Vietnam's circular economy: right path and promising
Vietnam’s specified action plan and international support would push up its transition towards a low-carbon journey.
Both domestic and foreign experts believe that Vietnam’s circular economy would draw the participation of different stakeholders and gain popularity thanks to the country’s clear planning and concrete implementation.
|Vietnam is on the path of a circular economy with support from international partners.|
At the online and in-person workshop gathered more than 200 participants from Vietnam’s agencies, international organizations, businesses, research institutions, CSO, and NGOs, especially representatives of the Norwegian Embassy in Hanoi and the Dutch Embassy in Hanoi, key stakeholders discussed the implementation of the "Vietnam Circular Economy Hub" (or CE Hub) via www.vietnamcirculareconomy.vn to be available in Vietnamese and English.
This CE Hub, which received financial support from the Norwegian Embassy and technical support from the Dutch Embassy, aims to raise awareness and build the capacity of all stakeholders, including public authorities, businesses, civil society, and academia, in adopting the CE principles.
It helps create synergies and integrate financial and technical resources to support the transition towards a low-carbon and circular Vietnam. It organizes training, workshops, and events to enhance dialogue, generate know-how, and mobilize collective action towards the CE transition.
Speaking at the consultation, Terence D. Jones, UNDP Vietnam Resident Representative a.i., highlighted the transition towards a Circular Economy should be inclusive, fair, and contribute to the socio-economic development strategy of the country, by investing in education programs geared towards communities, citizens, and the workforce.
"This will help SMEs meet quality standards to gain access to domestic and international markets, and mobilizing finance to boost innovation," Jone said.
“This Vietnam Circular Economy Hub will contribute to the improvement of institutions and policies on the circular economy, especially promoting the transition to a circular economy substantively and effectively,” said MoNRE Deputy Minister Vo Tuan Nhan.
He also called on the Vietnamese business community to actively participate, exchange, and implement circular economy models, helping Vietnam achieve its sustainable development goals in 2030.
“Circular economy is an important part of the UNDP Project Scaling up a Socialized Model of Domestic Waste and Plastic Management (DWP5C) that Norway is happy to support,” said Grete Løchen, Norwegian Ambassador to Vietnam and Laos.
“I believe that the ‘Vietnam Circular Economy Hub’ will be a great platform that brings together various stakeholders, including the private sector, to work and turn plastics into business and economic opportunities in Vietnam.
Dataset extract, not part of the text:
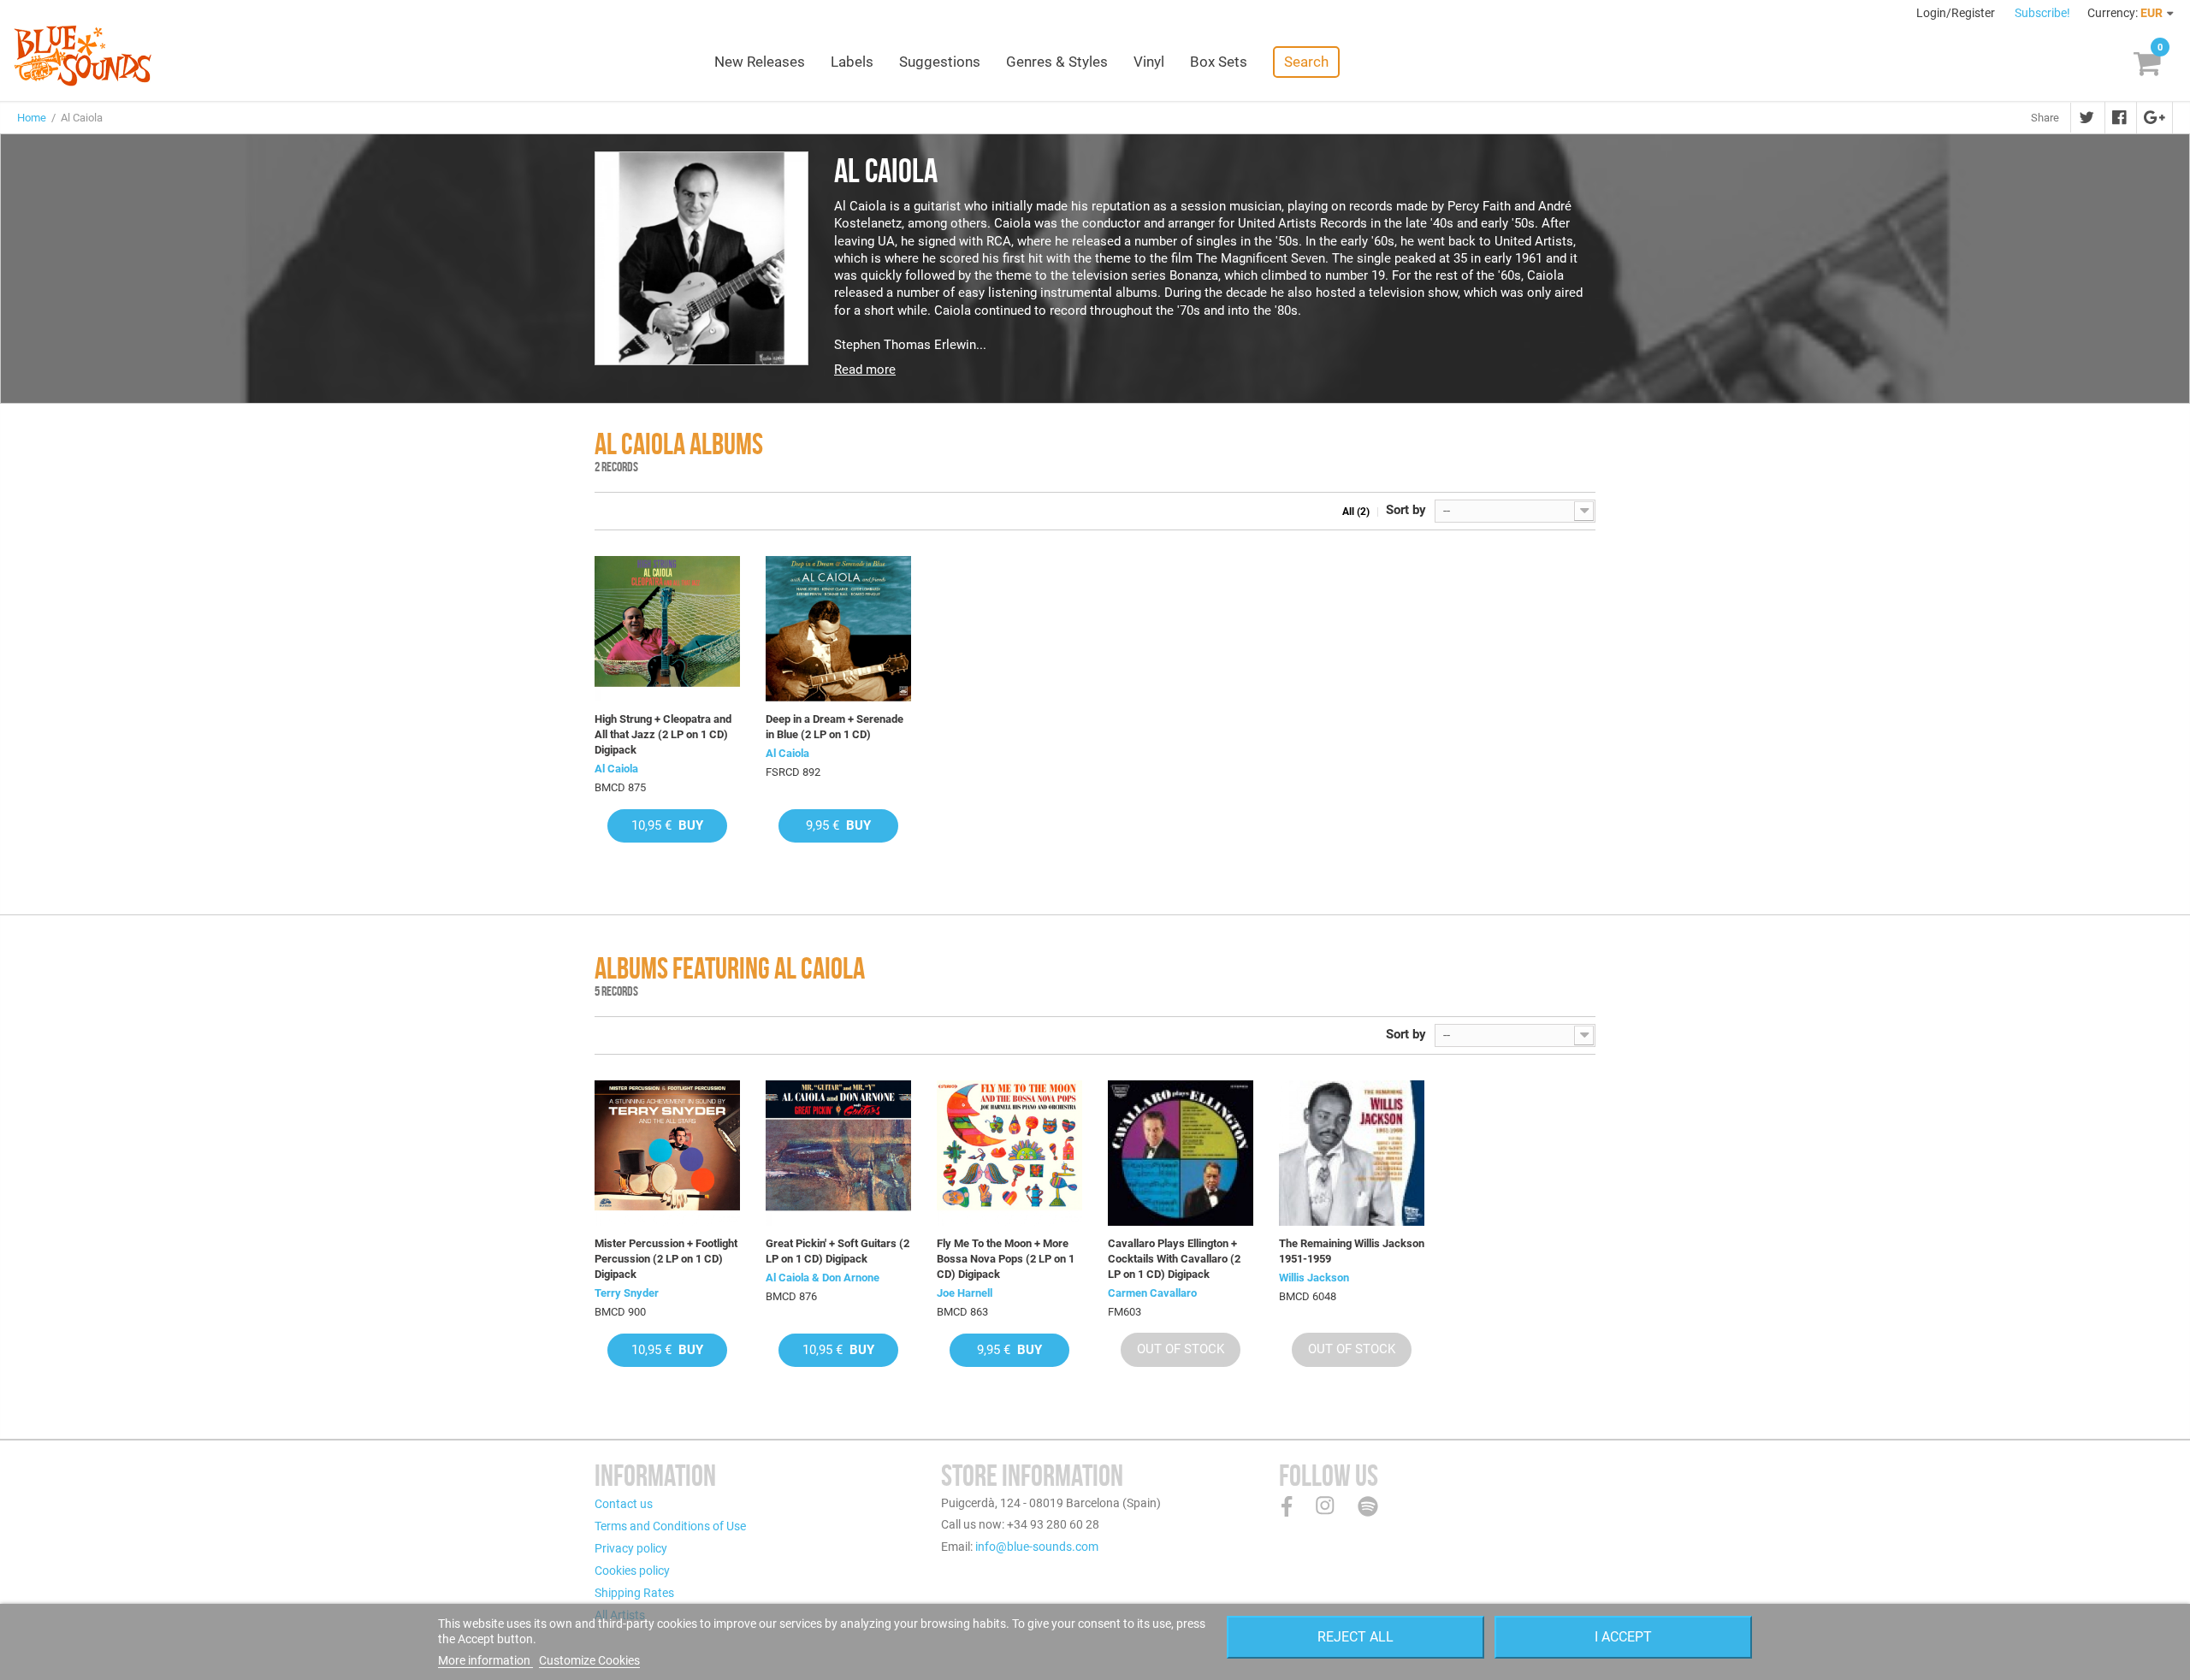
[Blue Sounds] (82, 55)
This is important for both the ocean environment and a sustainable economy. And this is also a Norwegian experience,” she noted.
Christoph Prommersbeger, Charge d’Adfairs, Dutch Embassy in Vietnam, said: “We are delighted to be a partner of the Vietnam Circular Economy Hub launched today. The Netherlands, its experts, companies, and their technological solutions stand ready to assist Vietnam to support a vision of a future-proof, sustainable economy for current and future generations."
The fight against pollution is a race to the top. Ruling by example will be to the benefit of our profit, people, and the planet.”
|Participants at the workshop in Hanoi on Oct 6. Photo: UNDP|
In the Revised Law on Environmental Protection adopted by the National Assembly in 2020, circular economy (CE) plays an important role, defined as an economic model in which production and consumption are aimed to reduce the exploitation of natural resources, limit waste discharge, and extend product lifecycle.
Sticking to the model, the Ministry of Natural Resources and Environment (MoNRE) has worked on the issue with authorized agencies and partners to minimize environmental impacts for Vietnam’s sustainable development, according to Mai The Toan, deputy head of the ministry’s Institute of Strategy and Policy on Natural Resources and Environment (ISPONRE).
ISPONRE hopes the path ahead would help improve people’s awareness of CE and make changes thanks to changing mindset of people involved, Toan said at the consultation workshop, which was jointly held by MoNRE and the United Nations Development Programme (UNDP).
"To prepare for a National Action Plan that is expected to release in December 2023, we have paid much importance to the broader engagement of different participants who are common people, businesses, and the government," Toan said.